Introduction to Sewer Venting​

A popular alternative to venting through a chimney is venting into the sewer pipe. This method may be feasible depending on your house's construction, as air pushed into the sewer pipe can travel up through the sewer standpipe within your home. Venting directly into the actual sewer system is also a possibility.

Safety and Smell Concerns​

Generally, venting into the sewer is considered safe. If someone works in the sewer nearby, they might detect the sweet, pungent aroma from your crop, but they cannot pinpoint its source. Since large pipes are far from individual homes, the smell has ample time to dilute. The sewer system's natural odor can help mask your crop's fragrance. However, ensure nearby manhole covers do not leak excessive noise or smell. The underground sewer system also dissipates and cools exhaust heat, providing protection against infrared detection.

Preparing for Sewer Venting​

To begin, locate the sewer pipe in your basement, which connects to the toilets on upper floors. You should find a Y connection with a cap near the basement floor. Houses may have metal, ABS, or PVC plastic sewer pipes. Use a pipe wrench to remove the cap or replace it with a new one from a hardware store, if necessary. The hole should be 3 to 4 inches in diameter, though sizes may vary.

Caution: Sewer fumes can be hazardous. Exercise caution when removing the cap and ensure the fan stays on to prevent backflow into the home.

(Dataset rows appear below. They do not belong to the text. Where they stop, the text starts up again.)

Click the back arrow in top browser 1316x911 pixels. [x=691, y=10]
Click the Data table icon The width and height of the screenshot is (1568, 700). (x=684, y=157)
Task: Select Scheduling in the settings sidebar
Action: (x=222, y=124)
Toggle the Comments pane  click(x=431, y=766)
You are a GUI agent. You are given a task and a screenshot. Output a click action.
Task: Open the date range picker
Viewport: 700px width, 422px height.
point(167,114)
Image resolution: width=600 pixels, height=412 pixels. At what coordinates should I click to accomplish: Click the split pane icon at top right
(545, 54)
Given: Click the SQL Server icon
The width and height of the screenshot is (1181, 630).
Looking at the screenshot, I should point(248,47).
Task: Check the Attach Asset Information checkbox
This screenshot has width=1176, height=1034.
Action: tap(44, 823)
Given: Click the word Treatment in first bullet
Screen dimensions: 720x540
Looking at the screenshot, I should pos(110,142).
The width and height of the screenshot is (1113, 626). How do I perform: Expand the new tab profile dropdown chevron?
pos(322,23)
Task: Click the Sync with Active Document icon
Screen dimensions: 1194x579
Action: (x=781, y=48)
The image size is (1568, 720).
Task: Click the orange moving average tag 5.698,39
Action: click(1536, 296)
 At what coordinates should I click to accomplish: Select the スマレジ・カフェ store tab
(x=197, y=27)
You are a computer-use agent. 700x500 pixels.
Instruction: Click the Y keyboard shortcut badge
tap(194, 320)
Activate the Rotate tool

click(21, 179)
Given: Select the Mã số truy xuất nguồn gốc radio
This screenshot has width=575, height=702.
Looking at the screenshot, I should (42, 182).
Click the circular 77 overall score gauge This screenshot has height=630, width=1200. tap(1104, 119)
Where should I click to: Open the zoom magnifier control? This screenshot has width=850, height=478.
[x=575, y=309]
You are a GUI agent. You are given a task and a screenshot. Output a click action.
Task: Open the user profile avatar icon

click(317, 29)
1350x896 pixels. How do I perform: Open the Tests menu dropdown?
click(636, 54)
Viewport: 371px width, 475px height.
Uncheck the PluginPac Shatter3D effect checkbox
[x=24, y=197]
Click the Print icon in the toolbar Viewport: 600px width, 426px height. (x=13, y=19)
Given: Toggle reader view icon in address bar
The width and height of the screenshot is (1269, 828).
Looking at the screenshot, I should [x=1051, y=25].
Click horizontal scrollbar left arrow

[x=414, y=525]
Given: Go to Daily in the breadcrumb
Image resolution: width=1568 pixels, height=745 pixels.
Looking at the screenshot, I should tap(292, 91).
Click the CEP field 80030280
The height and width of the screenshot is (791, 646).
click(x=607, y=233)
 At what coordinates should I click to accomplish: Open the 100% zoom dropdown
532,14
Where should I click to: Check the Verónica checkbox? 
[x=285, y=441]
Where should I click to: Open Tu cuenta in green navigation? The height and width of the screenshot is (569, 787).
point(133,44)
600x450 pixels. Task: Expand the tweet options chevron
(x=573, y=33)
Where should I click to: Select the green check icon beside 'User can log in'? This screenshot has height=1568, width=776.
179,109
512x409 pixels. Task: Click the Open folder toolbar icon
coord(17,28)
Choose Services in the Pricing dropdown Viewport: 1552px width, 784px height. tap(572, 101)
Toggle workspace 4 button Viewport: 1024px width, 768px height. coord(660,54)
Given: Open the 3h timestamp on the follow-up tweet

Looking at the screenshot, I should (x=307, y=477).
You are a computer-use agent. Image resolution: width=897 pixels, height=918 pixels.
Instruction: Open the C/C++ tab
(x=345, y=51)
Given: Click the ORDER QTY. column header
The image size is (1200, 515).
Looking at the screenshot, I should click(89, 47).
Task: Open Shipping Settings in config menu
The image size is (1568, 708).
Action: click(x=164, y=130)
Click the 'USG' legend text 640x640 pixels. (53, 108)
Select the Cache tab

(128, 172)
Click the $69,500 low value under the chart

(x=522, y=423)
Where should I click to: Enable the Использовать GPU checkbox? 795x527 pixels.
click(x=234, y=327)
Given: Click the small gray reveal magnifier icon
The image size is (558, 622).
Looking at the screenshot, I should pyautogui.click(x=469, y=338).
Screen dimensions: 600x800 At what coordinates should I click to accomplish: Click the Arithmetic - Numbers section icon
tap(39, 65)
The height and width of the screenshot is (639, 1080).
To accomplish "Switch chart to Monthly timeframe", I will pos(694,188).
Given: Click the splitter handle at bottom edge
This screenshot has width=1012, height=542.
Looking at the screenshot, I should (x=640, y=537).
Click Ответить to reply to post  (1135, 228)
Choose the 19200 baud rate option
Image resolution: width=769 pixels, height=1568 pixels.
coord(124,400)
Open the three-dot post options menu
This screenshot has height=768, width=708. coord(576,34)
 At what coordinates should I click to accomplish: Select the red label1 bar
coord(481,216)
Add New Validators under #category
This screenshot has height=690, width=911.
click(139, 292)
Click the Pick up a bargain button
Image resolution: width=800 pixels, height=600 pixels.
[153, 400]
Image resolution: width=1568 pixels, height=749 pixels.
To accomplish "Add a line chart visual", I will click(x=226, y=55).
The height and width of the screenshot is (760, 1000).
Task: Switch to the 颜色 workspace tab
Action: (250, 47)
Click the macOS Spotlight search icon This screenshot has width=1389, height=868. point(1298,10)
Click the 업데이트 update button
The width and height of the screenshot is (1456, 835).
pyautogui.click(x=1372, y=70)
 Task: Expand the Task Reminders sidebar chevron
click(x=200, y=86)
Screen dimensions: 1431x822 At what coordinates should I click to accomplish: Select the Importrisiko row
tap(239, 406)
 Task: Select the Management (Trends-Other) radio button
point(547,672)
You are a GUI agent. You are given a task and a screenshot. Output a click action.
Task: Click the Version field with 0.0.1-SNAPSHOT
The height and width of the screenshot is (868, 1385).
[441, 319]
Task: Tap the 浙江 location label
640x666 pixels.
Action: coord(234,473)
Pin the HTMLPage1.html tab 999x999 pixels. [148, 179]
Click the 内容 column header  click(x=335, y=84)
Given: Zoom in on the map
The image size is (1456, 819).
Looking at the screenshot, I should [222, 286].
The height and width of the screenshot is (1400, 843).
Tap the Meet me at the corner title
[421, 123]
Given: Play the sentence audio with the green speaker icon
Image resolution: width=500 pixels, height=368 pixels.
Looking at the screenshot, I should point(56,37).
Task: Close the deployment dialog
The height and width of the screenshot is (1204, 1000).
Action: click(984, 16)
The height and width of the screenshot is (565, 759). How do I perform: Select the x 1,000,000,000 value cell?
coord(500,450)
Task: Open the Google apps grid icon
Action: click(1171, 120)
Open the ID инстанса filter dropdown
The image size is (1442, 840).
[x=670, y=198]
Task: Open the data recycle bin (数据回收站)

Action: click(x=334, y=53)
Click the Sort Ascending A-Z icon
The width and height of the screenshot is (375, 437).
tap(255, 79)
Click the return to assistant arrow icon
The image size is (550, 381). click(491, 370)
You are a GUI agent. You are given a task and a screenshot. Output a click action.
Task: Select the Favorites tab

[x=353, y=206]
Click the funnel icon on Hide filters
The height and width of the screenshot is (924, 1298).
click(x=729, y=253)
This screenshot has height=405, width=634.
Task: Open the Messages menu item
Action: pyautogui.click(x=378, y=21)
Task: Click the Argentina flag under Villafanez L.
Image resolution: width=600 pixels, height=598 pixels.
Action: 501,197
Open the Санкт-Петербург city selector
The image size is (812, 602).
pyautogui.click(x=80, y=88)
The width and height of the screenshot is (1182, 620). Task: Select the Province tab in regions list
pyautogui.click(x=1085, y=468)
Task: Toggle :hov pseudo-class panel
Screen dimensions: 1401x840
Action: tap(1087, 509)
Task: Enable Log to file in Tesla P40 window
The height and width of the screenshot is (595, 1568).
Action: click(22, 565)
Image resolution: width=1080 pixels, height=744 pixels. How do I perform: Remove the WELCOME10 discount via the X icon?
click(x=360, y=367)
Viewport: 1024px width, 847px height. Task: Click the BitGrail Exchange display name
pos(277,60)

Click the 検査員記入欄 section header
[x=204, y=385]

Fan Installation and Setup​

Visit a hardware store to purchase connectors and aluminum flex ducting for connecting a fan to the hole. Centrifugal inline fans are the most efficient option, but squirrel cage fans work as well. Inline fans consume less electricity but may be noisier.

The fan's inlet and outlet ports should be 6 inches in diameter. Use a reducer to connect the 6-inch port to a 4-inch aluminum dryer ducting, and attach it to the sewer hole using duct tape.

Testing the Setup​

To test your work, stand outside the basement door and hold a lighter to the crack at the door's bottom. If the flame is drawn inwards, you have successfully created a 'negative pressure' environment, preventing odorous grow room air from entering the house and containing the smell.

Note: Sewers contain methane, a smelly and potentially explosive gas. Keep these gases away from any pilot lights, such as those on water heaters.